What I’ve tried to do in my Atlantic article, and in most of my work these days, is raise questions in areas where people already think they know the answer, but may not. I try hard to resist the temptation to claim that everyone should simply embrace a different answer, but rather merely endeavor to show that there may be a different answer, or set of answers, that work, to some extent, in some situations, for some people. I want to provoke intelligent conversation on a subject where many or most people didn’t think there was anything to discuss. I want to open closed doors. But the Gorskis of the world treat intellectual doors as if it is their sworn duty to keep them tightly latched shut. They claim they’re defending science. I assure you they are not. Nothing more closely represents the spirit of science than open-mindedness and a determination to put biases aside and seek out the ways in which one might be wrong. Nothing is a bigger affront to the scientific spirit than to put all one’s might into trashing all arguments and evidence that threatens a preferred point of view. I estimate I’ve interviewed over a thousand scientists in my career, and the great majority of them were perfectly willing to confess their doubts, their hesitations, their concerns with being wrong, the questions that haunt their work and beliefs. The scientists who never give an inch when confronted with opposition to their claims and beliefs, who react with bile and disdain, who tear apart and take no prisoners, are as far as I can tell outliers, and are easily and best ignored. They can blog to their hearts’ content, and win a core of like-minded fans, but in the end they won’t do much harm. They’re noisy preachers to the choirs.

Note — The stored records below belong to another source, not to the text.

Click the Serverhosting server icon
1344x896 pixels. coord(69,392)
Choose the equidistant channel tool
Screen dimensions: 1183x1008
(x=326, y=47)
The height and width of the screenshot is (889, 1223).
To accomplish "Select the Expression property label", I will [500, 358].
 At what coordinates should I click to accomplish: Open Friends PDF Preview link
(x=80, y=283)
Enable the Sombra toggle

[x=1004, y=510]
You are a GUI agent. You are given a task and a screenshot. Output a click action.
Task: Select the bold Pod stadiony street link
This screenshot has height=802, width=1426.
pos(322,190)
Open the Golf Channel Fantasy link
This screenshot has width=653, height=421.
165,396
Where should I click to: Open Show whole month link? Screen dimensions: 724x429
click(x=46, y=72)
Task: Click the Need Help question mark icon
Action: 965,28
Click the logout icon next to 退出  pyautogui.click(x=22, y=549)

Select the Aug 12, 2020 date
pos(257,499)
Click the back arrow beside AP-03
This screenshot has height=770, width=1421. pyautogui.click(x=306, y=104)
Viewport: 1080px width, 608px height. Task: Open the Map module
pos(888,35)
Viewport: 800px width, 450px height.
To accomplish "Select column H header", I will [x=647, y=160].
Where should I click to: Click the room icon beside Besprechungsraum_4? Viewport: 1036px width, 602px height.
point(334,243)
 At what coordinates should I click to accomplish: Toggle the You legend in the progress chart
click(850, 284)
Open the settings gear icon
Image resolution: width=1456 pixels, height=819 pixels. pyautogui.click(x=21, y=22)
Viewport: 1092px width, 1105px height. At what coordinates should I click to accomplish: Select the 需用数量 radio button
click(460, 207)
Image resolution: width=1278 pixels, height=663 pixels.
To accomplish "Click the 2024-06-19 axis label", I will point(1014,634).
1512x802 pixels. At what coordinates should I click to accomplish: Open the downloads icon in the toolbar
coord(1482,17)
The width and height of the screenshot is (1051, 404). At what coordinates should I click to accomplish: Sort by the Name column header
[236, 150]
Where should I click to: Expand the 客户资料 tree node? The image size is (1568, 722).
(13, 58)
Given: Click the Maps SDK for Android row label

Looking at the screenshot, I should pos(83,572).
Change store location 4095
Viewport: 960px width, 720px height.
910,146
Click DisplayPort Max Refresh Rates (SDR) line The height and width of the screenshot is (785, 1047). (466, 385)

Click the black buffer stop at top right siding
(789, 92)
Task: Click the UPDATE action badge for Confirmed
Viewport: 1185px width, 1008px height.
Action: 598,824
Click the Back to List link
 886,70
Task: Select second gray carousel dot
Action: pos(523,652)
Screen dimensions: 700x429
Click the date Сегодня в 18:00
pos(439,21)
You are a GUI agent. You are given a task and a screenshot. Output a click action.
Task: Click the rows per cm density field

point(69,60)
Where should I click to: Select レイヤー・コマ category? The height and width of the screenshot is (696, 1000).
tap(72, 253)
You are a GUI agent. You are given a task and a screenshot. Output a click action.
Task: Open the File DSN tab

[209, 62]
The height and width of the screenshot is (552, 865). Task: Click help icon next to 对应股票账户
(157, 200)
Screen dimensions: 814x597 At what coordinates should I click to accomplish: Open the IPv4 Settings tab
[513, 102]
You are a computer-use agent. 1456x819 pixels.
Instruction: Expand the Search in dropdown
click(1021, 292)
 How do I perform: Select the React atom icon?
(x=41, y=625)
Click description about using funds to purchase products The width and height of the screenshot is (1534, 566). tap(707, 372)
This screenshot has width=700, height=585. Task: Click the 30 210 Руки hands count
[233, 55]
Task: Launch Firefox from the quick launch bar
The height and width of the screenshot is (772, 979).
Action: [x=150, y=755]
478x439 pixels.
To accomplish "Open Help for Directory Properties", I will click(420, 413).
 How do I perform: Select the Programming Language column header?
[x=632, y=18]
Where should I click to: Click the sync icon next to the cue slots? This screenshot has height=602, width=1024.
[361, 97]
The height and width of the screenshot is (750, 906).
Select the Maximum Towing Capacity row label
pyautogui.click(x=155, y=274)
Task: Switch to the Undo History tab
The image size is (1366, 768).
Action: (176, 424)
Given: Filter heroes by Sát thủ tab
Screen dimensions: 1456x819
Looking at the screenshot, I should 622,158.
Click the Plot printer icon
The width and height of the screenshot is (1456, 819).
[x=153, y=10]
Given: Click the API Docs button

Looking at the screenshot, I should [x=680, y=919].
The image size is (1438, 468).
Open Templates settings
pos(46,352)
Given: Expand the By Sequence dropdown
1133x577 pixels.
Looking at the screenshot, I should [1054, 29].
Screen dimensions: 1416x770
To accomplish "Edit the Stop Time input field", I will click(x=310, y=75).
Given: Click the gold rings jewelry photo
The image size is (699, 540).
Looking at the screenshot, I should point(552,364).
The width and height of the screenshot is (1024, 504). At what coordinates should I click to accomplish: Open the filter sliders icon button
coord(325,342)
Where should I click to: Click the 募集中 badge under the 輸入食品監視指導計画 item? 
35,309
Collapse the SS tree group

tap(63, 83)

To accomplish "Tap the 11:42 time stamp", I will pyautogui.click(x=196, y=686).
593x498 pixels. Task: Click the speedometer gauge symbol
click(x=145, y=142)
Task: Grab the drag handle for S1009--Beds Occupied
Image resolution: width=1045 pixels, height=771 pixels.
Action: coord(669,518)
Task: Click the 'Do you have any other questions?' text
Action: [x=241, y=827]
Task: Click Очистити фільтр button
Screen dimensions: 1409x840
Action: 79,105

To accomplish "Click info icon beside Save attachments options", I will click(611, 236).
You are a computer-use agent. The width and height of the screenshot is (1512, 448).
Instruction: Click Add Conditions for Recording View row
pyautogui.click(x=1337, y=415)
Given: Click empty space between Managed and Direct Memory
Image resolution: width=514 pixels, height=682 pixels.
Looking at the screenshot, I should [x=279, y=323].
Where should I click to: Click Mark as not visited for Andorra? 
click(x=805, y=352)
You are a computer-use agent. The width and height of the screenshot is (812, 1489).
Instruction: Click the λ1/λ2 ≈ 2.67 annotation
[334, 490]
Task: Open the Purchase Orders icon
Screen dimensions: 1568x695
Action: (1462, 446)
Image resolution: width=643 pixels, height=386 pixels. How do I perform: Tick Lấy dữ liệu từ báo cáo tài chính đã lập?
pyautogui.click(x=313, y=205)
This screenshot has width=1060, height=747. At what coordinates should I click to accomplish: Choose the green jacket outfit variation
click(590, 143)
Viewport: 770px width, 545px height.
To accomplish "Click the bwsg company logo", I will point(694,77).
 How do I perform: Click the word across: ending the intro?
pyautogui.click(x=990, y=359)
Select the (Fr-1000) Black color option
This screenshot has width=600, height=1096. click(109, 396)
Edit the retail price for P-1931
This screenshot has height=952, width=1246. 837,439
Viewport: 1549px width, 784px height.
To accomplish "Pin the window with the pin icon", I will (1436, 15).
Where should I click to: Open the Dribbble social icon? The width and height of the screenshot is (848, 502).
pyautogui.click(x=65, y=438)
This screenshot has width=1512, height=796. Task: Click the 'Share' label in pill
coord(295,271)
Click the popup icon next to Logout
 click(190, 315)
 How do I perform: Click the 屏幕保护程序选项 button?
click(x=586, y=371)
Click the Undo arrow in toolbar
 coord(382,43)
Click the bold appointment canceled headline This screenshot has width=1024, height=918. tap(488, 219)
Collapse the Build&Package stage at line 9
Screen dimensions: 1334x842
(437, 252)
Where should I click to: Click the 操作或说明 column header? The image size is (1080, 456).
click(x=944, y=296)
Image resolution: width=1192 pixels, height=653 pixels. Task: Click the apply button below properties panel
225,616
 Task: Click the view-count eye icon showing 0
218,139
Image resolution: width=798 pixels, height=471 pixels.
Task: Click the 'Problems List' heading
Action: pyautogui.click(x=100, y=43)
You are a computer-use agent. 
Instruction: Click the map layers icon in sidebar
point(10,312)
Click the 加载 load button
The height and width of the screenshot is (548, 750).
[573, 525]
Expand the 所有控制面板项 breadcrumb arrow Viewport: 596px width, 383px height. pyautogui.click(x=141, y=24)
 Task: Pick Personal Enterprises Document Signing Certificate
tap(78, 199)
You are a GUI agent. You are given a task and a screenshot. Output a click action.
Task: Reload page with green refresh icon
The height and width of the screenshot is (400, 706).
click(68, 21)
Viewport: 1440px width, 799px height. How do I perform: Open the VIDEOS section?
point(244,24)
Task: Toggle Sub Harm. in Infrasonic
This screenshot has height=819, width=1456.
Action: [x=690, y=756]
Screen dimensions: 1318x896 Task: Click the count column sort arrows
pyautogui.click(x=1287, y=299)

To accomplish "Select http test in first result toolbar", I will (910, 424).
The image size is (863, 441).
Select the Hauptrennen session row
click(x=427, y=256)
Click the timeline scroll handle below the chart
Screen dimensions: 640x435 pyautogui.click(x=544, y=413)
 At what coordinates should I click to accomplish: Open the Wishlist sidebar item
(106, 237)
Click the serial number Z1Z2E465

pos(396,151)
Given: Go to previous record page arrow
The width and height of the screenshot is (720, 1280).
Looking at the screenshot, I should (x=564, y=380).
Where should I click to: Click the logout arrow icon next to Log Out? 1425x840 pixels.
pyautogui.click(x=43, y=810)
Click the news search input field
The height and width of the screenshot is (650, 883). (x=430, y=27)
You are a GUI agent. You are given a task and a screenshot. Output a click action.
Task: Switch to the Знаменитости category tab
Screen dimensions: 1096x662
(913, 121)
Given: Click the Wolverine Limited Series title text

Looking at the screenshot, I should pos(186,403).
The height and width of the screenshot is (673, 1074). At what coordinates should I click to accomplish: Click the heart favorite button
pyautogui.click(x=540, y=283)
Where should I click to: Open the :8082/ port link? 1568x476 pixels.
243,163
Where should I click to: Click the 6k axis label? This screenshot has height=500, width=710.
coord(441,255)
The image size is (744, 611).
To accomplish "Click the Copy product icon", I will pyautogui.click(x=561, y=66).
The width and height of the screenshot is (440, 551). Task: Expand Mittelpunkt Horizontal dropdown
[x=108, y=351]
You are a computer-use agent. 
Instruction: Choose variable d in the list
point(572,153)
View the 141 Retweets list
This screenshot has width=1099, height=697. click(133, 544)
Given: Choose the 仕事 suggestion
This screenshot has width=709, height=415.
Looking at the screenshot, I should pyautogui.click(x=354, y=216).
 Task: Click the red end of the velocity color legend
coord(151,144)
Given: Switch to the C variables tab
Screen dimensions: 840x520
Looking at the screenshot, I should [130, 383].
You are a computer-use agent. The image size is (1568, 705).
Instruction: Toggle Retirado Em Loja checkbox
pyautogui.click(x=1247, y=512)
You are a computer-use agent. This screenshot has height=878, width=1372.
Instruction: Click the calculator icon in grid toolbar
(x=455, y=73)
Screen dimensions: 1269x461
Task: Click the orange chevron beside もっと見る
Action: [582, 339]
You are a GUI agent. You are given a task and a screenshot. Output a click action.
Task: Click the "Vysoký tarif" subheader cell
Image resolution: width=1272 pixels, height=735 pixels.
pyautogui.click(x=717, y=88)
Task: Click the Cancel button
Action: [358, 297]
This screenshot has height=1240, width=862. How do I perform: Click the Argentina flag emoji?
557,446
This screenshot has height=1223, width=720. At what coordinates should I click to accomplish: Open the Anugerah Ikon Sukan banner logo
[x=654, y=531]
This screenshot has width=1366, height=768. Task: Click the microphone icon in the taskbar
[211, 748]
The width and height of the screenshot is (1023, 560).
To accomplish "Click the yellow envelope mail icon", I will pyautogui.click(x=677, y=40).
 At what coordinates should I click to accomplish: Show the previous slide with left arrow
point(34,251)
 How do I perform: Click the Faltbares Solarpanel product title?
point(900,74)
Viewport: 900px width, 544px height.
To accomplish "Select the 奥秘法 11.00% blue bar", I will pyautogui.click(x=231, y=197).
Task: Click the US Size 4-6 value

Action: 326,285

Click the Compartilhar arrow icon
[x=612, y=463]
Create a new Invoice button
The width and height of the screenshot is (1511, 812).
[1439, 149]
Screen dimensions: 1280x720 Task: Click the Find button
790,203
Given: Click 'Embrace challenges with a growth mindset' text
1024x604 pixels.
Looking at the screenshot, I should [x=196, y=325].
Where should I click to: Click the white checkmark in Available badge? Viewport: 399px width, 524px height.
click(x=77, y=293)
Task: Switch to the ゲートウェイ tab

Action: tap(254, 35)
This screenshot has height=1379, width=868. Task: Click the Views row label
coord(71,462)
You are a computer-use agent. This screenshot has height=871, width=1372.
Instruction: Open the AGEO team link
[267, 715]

But here’s the biggest point I’d like to make about the alternative-medicine debate: Don’t take my word for it, don’t take the word of the Nobel Laureate or the top scientists I quote, don’t take the word of the alternative-medicine practitioners I quote, and please, please don’t take Gorski’s word for it. Go out and see for yourself. Talk to mainstream doctors, and alternative-medicine practitioners. Talk to people about their experiences with different types of treatments. Decide for yourself whether there isn’t something interesting going on with alternative medicine, something that seems to provide real help to some patients who were let down in some way by mainstream medicine. We don’t all have to agree on what exactly is going on here, or whether it is entirely a good thing. But I’ll bet you won’t end up thinking that, as Gorski and others assert, alternative medicine is a purely evil and harmful thing that must be crushed. But fair warning: You may end being called an alternative-medicine apologist. On the other hand, you’ll be in good company.